No event stands alone, but bears something of the flavor or identity of the larger units in which it exists and the smaller units it contains. If this begins to sound like the thematic story points we have already explored, it is no accident. Throughline, Concern, Issue, and Problem narrow the issue of the story when we see the story as a state. Act, Sequence, Scene, and Event narrow the issue of the story when we see the story as a process. The Static Story Points tell us what a story is about. The Progressive Story Points tell us how a story unfolds. Taken together, the Static and Progressive Story Points transport a story’s meaning.

Acts

Each Class in the Thematic Structure has four Types in the level just below the Class. In the Activity (Physics) Class, for example, the four Types are Learning, Understanding, Doing, and Obtaining. Because the Activity Class will be assigned as the Throughline of one of the four throughlines, one of these Types will be that throughline’s Concern. For this example, let us assume that Activity is the Overall Story Throughline, and the Concern is Obtaining.

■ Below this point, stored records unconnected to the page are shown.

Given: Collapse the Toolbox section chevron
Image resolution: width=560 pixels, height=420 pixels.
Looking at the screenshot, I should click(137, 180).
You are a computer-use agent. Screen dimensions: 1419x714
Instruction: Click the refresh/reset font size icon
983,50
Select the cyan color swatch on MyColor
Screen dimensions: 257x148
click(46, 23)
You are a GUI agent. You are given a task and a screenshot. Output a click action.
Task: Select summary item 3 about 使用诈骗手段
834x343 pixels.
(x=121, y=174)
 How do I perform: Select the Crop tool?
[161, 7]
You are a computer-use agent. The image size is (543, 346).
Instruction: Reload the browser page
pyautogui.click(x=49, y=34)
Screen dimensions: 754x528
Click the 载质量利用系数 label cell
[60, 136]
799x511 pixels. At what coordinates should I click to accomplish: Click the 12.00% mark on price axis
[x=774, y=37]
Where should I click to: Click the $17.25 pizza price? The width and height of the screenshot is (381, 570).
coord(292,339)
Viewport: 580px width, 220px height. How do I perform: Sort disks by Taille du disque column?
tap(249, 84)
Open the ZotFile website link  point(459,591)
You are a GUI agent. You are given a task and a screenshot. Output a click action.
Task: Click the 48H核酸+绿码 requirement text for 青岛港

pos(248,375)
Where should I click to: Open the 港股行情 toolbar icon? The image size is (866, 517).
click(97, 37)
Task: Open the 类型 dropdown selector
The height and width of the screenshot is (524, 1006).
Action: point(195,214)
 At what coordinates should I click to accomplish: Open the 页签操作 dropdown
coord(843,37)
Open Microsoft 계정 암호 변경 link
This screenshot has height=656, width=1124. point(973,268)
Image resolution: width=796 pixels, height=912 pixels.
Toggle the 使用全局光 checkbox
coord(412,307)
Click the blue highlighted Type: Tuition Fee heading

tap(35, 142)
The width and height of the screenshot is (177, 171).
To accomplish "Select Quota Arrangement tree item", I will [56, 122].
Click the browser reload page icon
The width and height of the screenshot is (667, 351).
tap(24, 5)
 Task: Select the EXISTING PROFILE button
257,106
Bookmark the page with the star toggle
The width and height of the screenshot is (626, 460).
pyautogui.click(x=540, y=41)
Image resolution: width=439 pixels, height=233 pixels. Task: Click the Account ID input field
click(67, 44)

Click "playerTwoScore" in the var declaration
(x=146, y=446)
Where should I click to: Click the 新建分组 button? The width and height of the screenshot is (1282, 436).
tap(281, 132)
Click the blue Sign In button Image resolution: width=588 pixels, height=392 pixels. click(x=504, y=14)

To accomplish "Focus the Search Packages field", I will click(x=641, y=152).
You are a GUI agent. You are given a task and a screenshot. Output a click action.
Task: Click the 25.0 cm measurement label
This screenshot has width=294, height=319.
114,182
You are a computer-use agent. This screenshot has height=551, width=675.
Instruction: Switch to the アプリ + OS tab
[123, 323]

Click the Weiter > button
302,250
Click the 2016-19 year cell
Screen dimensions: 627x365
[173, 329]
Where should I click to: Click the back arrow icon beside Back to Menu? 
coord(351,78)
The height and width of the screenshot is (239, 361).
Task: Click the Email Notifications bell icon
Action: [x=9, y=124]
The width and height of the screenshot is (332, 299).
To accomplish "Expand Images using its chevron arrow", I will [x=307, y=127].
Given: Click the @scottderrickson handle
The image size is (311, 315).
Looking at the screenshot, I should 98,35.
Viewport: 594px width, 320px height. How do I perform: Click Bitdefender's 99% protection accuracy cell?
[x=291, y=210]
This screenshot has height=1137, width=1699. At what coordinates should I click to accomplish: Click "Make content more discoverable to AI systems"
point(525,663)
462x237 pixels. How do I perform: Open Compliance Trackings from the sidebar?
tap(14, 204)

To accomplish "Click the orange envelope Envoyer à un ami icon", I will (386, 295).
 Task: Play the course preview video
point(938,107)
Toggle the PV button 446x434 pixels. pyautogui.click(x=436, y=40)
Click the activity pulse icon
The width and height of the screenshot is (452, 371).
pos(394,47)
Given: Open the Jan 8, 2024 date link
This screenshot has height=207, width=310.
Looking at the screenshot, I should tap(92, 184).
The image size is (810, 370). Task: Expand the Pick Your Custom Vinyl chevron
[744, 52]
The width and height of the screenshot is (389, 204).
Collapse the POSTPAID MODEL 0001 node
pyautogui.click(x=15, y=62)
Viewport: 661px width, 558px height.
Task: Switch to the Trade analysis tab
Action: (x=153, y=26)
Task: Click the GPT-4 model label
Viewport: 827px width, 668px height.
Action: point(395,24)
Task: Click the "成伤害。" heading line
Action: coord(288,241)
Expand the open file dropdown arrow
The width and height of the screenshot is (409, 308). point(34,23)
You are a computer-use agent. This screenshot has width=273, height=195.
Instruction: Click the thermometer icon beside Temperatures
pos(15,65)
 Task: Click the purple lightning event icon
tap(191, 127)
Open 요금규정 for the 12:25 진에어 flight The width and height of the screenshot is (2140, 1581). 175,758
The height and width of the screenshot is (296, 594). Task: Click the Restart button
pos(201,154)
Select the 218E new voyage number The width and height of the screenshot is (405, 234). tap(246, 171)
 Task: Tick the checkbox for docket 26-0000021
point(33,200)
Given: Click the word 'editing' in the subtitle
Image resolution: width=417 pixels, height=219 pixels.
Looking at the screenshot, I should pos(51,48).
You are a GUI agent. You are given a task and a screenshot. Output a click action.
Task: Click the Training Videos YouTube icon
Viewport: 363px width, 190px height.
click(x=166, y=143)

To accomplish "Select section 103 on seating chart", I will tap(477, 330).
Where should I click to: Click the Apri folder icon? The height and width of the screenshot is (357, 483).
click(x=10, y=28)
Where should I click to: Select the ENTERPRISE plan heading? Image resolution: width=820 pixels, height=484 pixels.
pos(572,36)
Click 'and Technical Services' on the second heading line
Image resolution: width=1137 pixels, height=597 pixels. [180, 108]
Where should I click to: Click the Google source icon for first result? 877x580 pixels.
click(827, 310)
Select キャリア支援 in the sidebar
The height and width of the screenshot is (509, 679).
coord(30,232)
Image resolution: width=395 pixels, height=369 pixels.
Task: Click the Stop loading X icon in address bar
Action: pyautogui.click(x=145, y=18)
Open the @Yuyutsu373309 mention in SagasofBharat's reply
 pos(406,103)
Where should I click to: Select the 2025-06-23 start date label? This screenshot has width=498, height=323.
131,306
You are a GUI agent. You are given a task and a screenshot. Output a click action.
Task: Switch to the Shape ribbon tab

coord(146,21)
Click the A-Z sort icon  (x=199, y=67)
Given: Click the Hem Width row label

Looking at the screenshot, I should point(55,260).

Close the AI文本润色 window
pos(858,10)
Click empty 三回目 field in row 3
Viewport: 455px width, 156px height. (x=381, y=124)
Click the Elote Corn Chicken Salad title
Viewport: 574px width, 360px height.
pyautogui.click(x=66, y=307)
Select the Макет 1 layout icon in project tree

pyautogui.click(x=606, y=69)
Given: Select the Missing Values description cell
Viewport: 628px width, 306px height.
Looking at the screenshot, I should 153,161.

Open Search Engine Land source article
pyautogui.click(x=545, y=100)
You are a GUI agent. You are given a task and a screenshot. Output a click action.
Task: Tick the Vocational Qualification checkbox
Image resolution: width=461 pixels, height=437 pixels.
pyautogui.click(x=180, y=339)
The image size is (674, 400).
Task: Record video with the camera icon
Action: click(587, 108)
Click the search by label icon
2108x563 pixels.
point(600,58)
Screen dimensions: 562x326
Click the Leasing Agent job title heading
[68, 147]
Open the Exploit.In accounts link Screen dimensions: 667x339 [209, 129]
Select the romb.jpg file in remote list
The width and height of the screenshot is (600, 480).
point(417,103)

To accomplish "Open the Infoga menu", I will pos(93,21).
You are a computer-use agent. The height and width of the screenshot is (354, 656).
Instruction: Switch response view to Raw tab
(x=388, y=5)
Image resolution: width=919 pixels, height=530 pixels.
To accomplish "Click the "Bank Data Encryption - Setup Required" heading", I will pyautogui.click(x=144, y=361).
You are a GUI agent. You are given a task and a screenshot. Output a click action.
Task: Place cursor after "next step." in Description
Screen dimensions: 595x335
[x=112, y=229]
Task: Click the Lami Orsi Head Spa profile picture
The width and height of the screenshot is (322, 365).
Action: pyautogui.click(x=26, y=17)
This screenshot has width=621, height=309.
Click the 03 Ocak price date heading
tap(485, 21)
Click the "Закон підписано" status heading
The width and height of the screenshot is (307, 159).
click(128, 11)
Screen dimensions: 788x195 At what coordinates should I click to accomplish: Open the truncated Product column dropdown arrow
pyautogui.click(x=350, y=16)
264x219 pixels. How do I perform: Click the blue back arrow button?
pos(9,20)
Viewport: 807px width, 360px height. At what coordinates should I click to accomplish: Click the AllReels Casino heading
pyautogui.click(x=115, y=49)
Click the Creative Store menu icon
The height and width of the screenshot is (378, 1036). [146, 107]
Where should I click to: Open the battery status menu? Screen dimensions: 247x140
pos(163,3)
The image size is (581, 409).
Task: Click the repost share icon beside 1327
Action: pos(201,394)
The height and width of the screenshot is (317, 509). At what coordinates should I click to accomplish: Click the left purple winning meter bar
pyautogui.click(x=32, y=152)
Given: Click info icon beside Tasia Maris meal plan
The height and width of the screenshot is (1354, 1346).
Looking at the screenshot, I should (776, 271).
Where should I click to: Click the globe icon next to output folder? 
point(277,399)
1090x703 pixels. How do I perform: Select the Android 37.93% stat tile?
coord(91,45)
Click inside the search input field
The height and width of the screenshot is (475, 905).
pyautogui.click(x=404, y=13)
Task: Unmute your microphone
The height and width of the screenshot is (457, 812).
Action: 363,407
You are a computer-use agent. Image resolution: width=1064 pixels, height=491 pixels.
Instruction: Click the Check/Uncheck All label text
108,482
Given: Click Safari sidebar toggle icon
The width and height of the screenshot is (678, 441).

Because a Concern is a Static Appreciation, it is felt throughout the story. Therefore, the Overall Story Characters will remain concerned with Obtaining from the beginning to the end of the story. Even so, these characters do not simply sit around concerned with possessing something; rather, they go through a series of endeavors in the attempt to Obtain it (or get rid of it). As it turns out, each of the four Types in a Throughline represents a stage in this attempt.

In our example, the story might begin with the characters Learning something that eventually brings them to an Understanding. Eventually they Understand enough to start Doing something, and when they have Done enough, they just might Obtain whatever it is they are after. The four stages of this endeavor, then, would be Learning, Understanding, Doing, and Obtaining, in that order.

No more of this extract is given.